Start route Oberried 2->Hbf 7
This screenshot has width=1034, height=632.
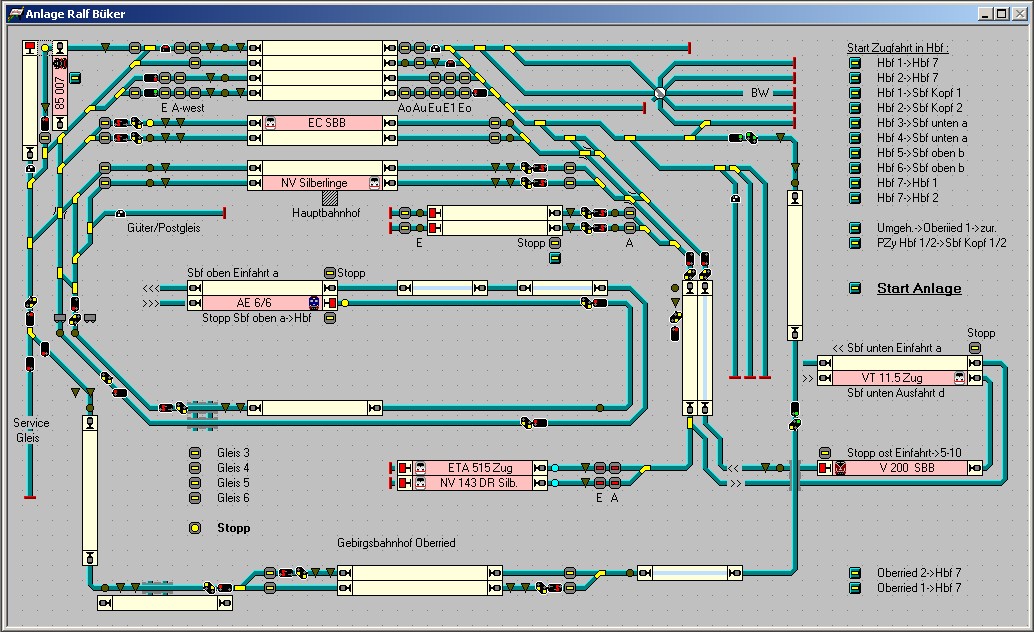(855, 573)
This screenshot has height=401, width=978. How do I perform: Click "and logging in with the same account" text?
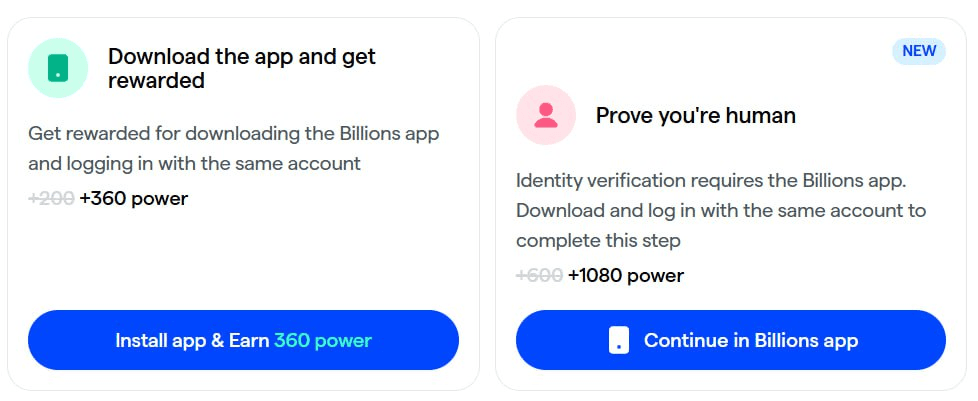(x=194, y=163)
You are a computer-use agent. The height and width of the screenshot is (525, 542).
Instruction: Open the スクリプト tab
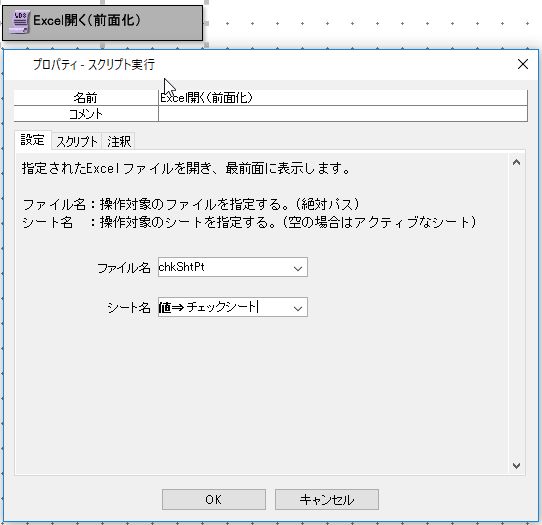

┄┄┄┄┄┄┄┄┄┄

### Requirement
From the line containing "You are a computer-use" to the last line of the records, inclusive, output the lines exactly as written and nothing else; leave out the pictures.

### Your solution
You are a computer-use agent. The height and width of the screenshot is (525, 542).
Instruction: Open the スクリプト tab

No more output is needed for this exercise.